We assessed the expression of XIST in mouse myocardial tissues and found that the MIRI mice had higher XIST expression in comparison with the sham-operated ones. In line with this finding, a recent publication has indicated that XIST is overexpressed in both H/R H9C2 cells and I/R mouse myocardial tissues,12 and Zhou et al. have clarified that the expression of XIST is increased in post-MI myocardial cells.10 XIST was knocked down to figure out its role in the progression of MIRI, and the results of a series assays implied that the reduction of XIST promoted cardiac function and suppressed myocardial enzyme activity, ischaemia area, cardiomyocyte apoptosis, inflammatory response, and oxidative stress in MIRI mice. Consistent with our outcomes, it has been revealed that XIST silencing represses apoptosis of hypoxic cardiomyocytes in vitro and inhibits MI in a mouse model by regulating apoptosis-related proteins,27 Wang et al. have found that down-regulated XIST restrains inflammatory response in diabetic nephropathy,28 and decreased XIST expression has also been reported to attenuate oxidative stress and apoptosis in primary cultured rat hippocampal neurons.29 In addition, lncRNAs are known to serve as ceRNAs to sponge the miRNAs, and XIST has been identified to sponge miR-125b in hypoxia-induced cardiomyocyte injury30 and miR-133 in MIRI,12 while the binding between XIST and miR-340-5p still needs to be further explored.

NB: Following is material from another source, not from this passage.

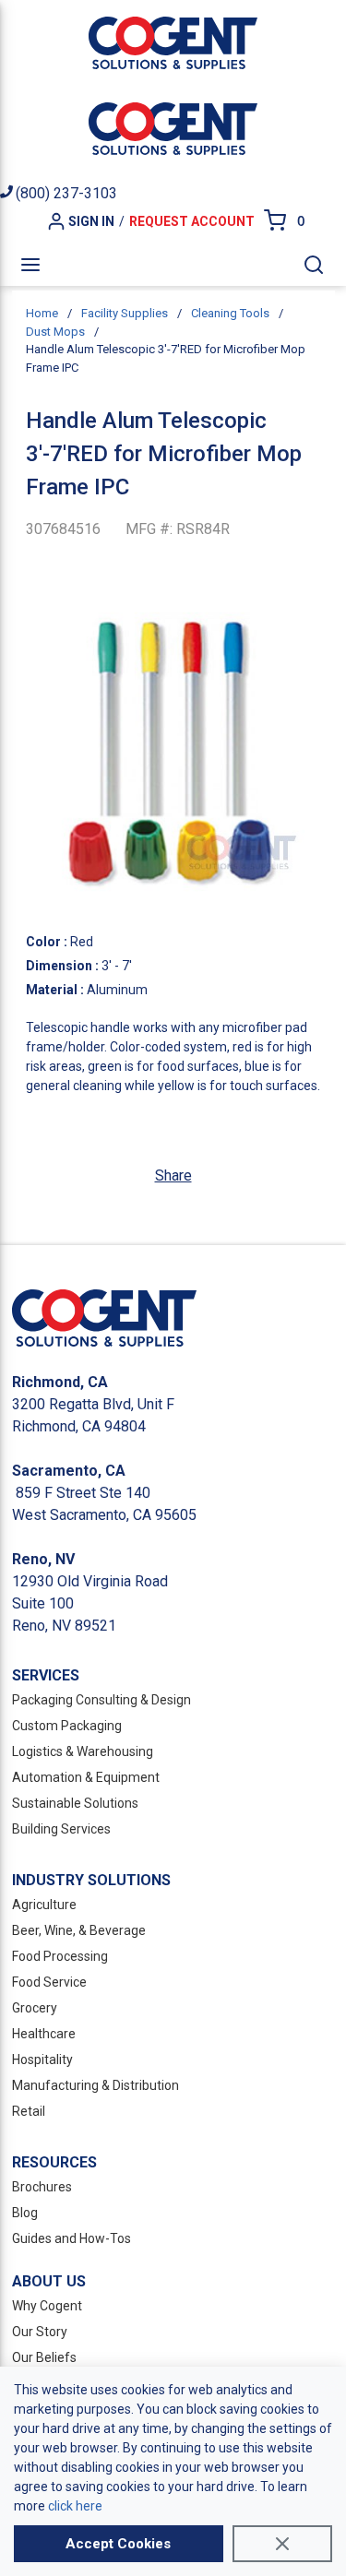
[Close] (282, 2543)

MiR-340-5p expression was determined as well, and we found that it was down-regulated in myocardial tissues from MIRI mice. Consistently, Li et al. have unveiled that miR-340-5p was down-regulated after I/R in MI mice and H/R-induced cardiomyocytes,15 and it has been reported that miR-340-5p is poorly expressed in oxygen–glucose deprivation/reoxygenation (OGDR)-stimulated neurons.31 The expression of miR-340-5p was altered as well to investigate its impact on MIRI, and we discovered that miR-340-5p down-regulation impaired cardiac function and promoted myocardial enzyme activity, ischaemia area, cardiomyocyte apoptosis, inflammatory response, and oxidative stress in MIRI mice. Similarly, it has been clarified that miR-340-5p restricts H/R-induced apoptosis and oxidative stress in cardiomyocytes,15 and Qian et al. have elucidated that the up-regulation of miR-340-5p ameliorates spinal cord injury-induced neuroinflammation and apoptosis.32 In addition, Zheng et al. have illustrated that miR-340-5p alleviates OGDR-induced neuronal injury.31 Moreover, we confirmed using bioinformatic prediction and dual luciferase reporter gene assay that miR-340-5p targeted CCND1 in MIRI. In accordance with our finding, it has been reported that there exists a targeting relationship between miR-340-5p and CCND1 in multiple myeloma.18 CCND1 expression was also assessed and it was revealed that in rats underwent I/R and partial hepatectomy injury, CCND1 showed an increased expression level in transplanted grafts with macrosteatosis.33 Additionally, we found through the gain-of-function and loss-of-function assays that CCND1 inhibition could relieve the MIRI. Similar to our result, Pei et al. have identified that the down-regulation of CCND1 protects against cerebral ischaemia in a middle cerebral artery occlusion model.34

In conclusion, we discovered that the silencing of XIST up-regulates miR-340-5p to alleviate the MIRI in a mouse model through inhibiting CCND1. This study may provide novel biomarkers for MIRI treatment. However, the study sample can be further expanded in future studies to diminish the data errors in experimental results.

Conflict of interest

The authors have no conflicts of interest to declare that are relevant to the content of this article.